§ GIVEN TASK:
Return each of the following items line for line, with nothing changed.
----
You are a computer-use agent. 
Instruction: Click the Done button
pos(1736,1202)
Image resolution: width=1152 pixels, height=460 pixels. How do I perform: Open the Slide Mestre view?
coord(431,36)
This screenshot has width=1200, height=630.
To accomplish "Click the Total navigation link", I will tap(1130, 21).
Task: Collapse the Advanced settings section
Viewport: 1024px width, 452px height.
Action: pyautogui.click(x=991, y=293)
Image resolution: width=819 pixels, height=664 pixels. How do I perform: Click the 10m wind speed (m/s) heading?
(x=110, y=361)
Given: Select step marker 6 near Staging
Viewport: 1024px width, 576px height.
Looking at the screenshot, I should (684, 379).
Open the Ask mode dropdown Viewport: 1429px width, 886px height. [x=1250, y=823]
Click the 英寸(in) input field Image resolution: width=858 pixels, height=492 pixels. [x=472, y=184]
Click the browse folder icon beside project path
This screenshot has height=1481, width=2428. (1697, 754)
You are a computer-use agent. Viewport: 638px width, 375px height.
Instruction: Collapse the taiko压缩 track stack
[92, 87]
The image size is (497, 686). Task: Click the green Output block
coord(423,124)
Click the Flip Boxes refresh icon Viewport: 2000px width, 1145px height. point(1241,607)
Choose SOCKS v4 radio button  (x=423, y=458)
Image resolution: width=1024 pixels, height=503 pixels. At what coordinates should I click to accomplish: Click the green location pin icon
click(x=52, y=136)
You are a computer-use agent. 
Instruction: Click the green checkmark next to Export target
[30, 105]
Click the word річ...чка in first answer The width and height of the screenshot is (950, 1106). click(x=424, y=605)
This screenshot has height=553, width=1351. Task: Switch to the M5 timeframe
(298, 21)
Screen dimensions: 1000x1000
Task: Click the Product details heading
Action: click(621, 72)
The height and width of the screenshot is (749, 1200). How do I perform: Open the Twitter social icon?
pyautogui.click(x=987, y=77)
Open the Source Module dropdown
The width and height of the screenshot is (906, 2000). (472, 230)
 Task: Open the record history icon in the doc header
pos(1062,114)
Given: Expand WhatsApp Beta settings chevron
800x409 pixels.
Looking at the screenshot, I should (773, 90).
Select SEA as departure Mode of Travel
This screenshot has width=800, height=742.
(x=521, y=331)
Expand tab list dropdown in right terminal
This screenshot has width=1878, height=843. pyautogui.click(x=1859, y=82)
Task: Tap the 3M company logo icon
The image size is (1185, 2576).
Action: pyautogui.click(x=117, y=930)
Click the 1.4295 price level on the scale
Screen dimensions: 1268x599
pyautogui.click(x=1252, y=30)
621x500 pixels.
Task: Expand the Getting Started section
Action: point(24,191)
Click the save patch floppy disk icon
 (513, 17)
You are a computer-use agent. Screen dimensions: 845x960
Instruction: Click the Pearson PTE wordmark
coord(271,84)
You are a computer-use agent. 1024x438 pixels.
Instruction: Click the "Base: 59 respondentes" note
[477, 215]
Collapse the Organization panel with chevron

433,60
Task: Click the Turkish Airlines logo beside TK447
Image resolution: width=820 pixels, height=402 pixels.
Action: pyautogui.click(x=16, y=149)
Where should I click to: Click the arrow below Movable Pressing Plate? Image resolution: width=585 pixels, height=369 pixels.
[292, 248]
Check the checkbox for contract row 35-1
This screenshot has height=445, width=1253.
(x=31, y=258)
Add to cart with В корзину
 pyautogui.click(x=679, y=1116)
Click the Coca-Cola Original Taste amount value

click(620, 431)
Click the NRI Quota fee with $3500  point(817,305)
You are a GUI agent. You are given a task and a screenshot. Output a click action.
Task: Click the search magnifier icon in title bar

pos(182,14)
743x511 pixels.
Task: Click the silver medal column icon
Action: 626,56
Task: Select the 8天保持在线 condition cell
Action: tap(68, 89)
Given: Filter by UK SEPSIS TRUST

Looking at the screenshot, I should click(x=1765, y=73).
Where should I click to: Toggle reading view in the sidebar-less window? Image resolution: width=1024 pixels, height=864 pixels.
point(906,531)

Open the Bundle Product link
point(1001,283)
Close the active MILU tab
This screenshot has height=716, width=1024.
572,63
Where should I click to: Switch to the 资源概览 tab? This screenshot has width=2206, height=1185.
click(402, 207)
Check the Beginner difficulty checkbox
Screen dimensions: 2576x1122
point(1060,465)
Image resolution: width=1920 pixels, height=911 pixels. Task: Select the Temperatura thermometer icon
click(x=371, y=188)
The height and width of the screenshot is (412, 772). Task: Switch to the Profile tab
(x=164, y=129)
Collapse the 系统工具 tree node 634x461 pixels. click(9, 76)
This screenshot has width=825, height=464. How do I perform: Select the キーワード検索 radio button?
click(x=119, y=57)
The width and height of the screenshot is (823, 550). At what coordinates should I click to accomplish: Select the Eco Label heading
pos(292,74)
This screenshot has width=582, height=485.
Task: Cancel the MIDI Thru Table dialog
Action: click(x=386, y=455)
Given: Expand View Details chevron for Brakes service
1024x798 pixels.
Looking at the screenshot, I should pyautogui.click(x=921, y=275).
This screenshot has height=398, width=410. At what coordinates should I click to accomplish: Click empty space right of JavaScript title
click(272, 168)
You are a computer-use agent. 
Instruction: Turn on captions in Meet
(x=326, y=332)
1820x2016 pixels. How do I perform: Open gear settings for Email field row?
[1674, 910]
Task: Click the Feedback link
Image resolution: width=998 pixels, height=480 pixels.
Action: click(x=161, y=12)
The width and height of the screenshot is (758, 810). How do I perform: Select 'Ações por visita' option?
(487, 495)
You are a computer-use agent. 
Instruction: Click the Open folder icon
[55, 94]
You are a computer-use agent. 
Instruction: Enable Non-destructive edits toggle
----
§ SOLVED EXERCISE:
You are a computer-use agent. 
Instruction: Click the Done button
pos(1736,1202)
Image resolution: width=1152 pixels, height=460 pixels. How do I perform: Open the Slide Mestre view?
coord(431,36)
This screenshot has width=1200, height=630.
To accomplish "Click the Total navigation link", I will tap(1130, 21).
Task: Collapse the Advanced settings section
Viewport: 1024px width, 452px height.
Action: pyautogui.click(x=991, y=293)
Image resolution: width=819 pixels, height=664 pixels. How do I perform: Click the 10m wind speed (m/s) heading?
(x=110, y=361)
Given: Select step marker 6 near Staging
Viewport: 1024px width, 576px height.
Looking at the screenshot, I should (684, 379).
Open the Ask mode dropdown Viewport: 1429px width, 886px height. [x=1250, y=823]
Click the 英寸(in) input field Image resolution: width=858 pixels, height=492 pixels. [x=472, y=184]
Click the browse folder icon beside project path
This screenshot has height=1481, width=2428. (1697, 754)
You are a computer-use agent. Viewport: 638px width, 375px height.
Instruction: Collapse the taiko压缩 track stack
[92, 87]
The image size is (497, 686). Task: Click the green Output block
coord(423,124)
Click the Flip Boxes refresh icon Viewport: 2000px width, 1145px height. point(1241,607)
Choose SOCKS v4 radio button  (x=423, y=458)
Image resolution: width=1024 pixels, height=503 pixels. At what coordinates should I click to accomplish: Click the green location pin icon
click(x=52, y=136)
You are a computer-use agent. 
Instruction: Click the green checkmark next to Export target
[30, 105]
Click the word річ...чка in first answer The width and height of the screenshot is (950, 1106). click(x=424, y=605)
This screenshot has height=553, width=1351. Task: Switch to the M5 timeframe
(298, 21)
Screen dimensions: 1000x1000
Task: Click the Product details heading
Action: click(621, 72)
The height and width of the screenshot is (749, 1200). How do I perform: Open the Twitter social icon?
pyautogui.click(x=987, y=77)
Open the Source Module dropdown
The width and height of the screenshot is (906, 2000). (472, 230)
 Task: Open the record history icon in the doc header
pos(1062,114)
Given: Expand WhatsApp Beta settings chevron
800x409 pixels.
Looking at the screenshot, I should (773, 90).
Select SEA as departure Mode of Travel
This screenshot has width=800, height=742.
(x=521, y=331)
Expand tab list dropdown in right terminal
This screenshot has width=1878, height=843. pyautogui.click(x=1859, y=82)
Task: Tap the 3M company logo icon
The image size is (1185, 2576).
Action: pyautogui.click(x=117, y=930)
Click the 1.4295 price level on the scale
Screen dimensions: 1268x599
pyautogui.click(x=1252, y=30)
621x500 pixels.
Task: Expand the Getting Started section
Action: point(24,191)
Click the save patch floppy disk icon
 (513, 17)
You are a computer-use agent. Screen dimensions: 845x960
Instruction: Click the Pearson PTE wordmark
coord(271,84)
You are a computer-use agent. 1024x438 pixels.
Instruction: Click the "Base: 59 respondentes" note
[477, 215]
Collapse the Organization panel with chevron

433,60
Task: Click the Turkish Airlines logo beside TK447
Image resolution: width=820 pixels, height=402 pixels.
Action: pyautogui.click(x=16, y=149)
Where should I click to: Click the arrow below Movable Pressing Plate? Image resolution: width=585 pixels, height=369 pixels.
[292, 248]
Check the checkbox for contract row 35-1
This screenshot has height=445, width=1253.
(x=31, y=258)
Add to cart with В корзину
 pyautogui.click(x=679, y=1116)
Click the Coca-Cola Original Taste amount value

click(620, 431)
Click the NRI Quota fee with $3500  point(817,305)
You are a GUI agent. You are given a task and a screenshot. Output a click action.
Task: Click the search magnifier icon in title bar

pos(182,14)
743x511 pixels.
Task: Click the silver medal column icon
Action: 626,56
Task: Select the 8天保持在线 condition cell
Action: tap(68, 89)
Given: Filter by UK SEPSIS TRUST

Looking at the screenshot, I should click(x=1765, y=73).
Where should I click to: Toggle reading view in the sidebar-less window? Image resolution: width=1024 pixels, height=864 pixels.
point(906,531)

Open the Bundle Product link
point(1001,283)
Close the active MILU tab
This screenshot has height=716, width=1024.
572,63
Where should I click to: Switch to the 资源概览 tab? This screenshot has width=2206, height=1185.
click(402, 207)
Check the Beginner difficulty checkbox
Screen dimensions: 2576x1122
point(1060,465)
Image resolution: width=1920 pixels, height=911 pixels. Task: Select the Temperatura thermometer icon
click(x=371, y=188)
The height and width of the screenshot is (412, 772). Task: Switch to the Profile tab
(x=164, y=129)
Collapse the 系统工具 tree node 634x461 pixels. click(9, 76)
This screenshot has width=825, height=464. How do I perform: Select the キーワード検索 radio button?
click(x=119, y=57)
The width and height of the screenshot is (823, 550). At what coordinates should I click to accomplish: Select the Eco Label heading
pos(292,74)
This screenshot has width=582, height=485.
Task: Cancel the MIDI Thru Table dialog
Action: click(x=386, y=455)
Given: Expand View Details chevron for Brakes service
1024x798 pixels.
Looking at the screenshot, I should pyautogui.click(x=921, y=275).
This screenshot has height=398, width=410. At what coordinates should I click to accomplish: Click empty space right of JavaScript title
click(272, 168)
You are a computer-use agent. 
Instruction: Turn on captions in Meet
(x=326, y=332)
1820x2016 pixels. How do I perform: Open gear settings for Email field row?
[1674, 910]
Task: Click the Feedback link
Image resolution: width=998 pixels, height=480 pixels.
Action: click(x=161, y=12)
The width and height of the screenshot is (758, 810). How do I perform: Select 'Ações por visita' option?
(487, 495)
You are a computer-use agent. 
Instruction: Click the Open folder icon
[55, 94]
You are a computer-use agent. 
Instruction: Enable Non-destructive edits toggle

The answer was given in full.